Una ráfaga fresca en Francia: la Virgen de Lourdes

En los Pirineos Franceses, a orillas del río Grave, se halla la gruta de Massabielle, lugar donde apareció la Virgen de Lourdes por primera vez, manifestándose diecisiete veces más.

La afortunada de asistir a estos eventos en todos los casos fue Bernardette, originalmente Marie Bernard de Soubirous, también conocida como Santa Bernardita, quien fuera canonizada en 1933 por el papa Pío XI, y que hoy descansa en su urna de cristal, en el convento de San Gildard de Nevers. Dicen que su cuerpo se encuentra milagrosamente intacto, sin mostrar cambio alguno desde su fallecimiento.




Santa Bernardita y la Virgen de Lourdes


Bernardita, aunque había tenido un buen pasar en su infancia, era una adolescente pobre. Abnegada por su amor a Dios, en aquel momento rezaba para poder recibir su primera comunión. La Virgen le prometió hacerla feliz no en este mundo, sino en el otro y, de hecho, Bernardita falleció enferma a sus 35 años, luego de haberse ordenado como hermana en un convento. En otra de las apariciones que presenció Bernardette, la Virgen María se le presentó como “la Inmaculada Concepción”, palabras que ella en su momento no entendió y corrió a repetir al párroco. Venerando completamente a La Virgen de Lourdes, Santa Bernardita consiguió que se construyera una capilla en su nombre. Hoy, el santuario es el segundo en visitas católicas luego del Vaticano.


No solamente las visitas se deben a la historia de Bernardita, sino que también la Virgen de Lourdes se ha convertido en patrona de los enfermos. Desde 1858, en una de las apariciones brotó un manantial de agua en la gruta de Massabielle, al que muchos fieles atribuyen propiedades curativas. Se trata del lugar donde la Iglesia ha corroborado más sanaciones físicas, exactamente sesenta y nueve.
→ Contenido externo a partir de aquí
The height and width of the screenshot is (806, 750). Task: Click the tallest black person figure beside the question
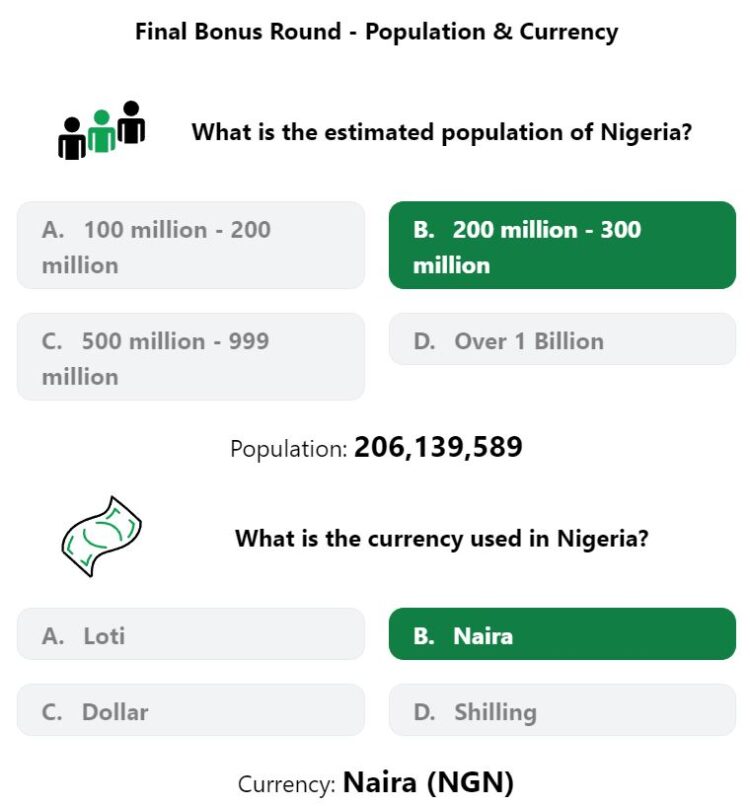click(131, 122)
No existe un número de sanaciones espirituales, pero han debido de ser muchas más y, por esta razón, millones de peregrinos visitan el lugar año tras año.


El complejo del Santuario


El complejo arquitectónico combina los estilos neo-bizantino, románico y gótico. Arcos de medio punto, mosaicos, dorados y rosetones forman parte del hermoso conjunto artístico de las construcciones. El entorno natural de los Pirineos, con su vegetación y las verdes aguas del Río Gave, completan un paisaje digno de deleite, un marco ideal para la veneración de la Virgen de Lourdes.


El Santuario está conformado por tres basílicas: la Basílica del Santo Rosario, la Basílica de la Inmaculada Concepción y la Basílica de San Pío X. También se incluye la Capilla de la Reconciliación.


La gruta: lugar de veneración


Más allá de la grandilocuencia del complejo del Santuario, la gruta sigue siendo el centro de las visitas, su corazón. Allí se conserva una imagen de Nuestra Señora de Lourdes. El lugar también es destino de las velas que encienden los peregrinos, conmemorando una de las apariciones de la Virgen, a la cual Bernardita asistió con un cirio bendito.


El Castillo de Lourdes


Con sus más de mil años de historia, el Castillo de Lourdes invita a viajar en el tiempo. Sucesivamente, fue residencia condal, fortaleza, prisión real y cuartel, y ha sabido hacer frente al paso del tiempo y a innumerables asedios, hasta convertirse hoy en el Museo Pirenaico. La fortaleza también ofrece desde sus murallas un panorama de la ciudad, el Santuario y los Pirineos.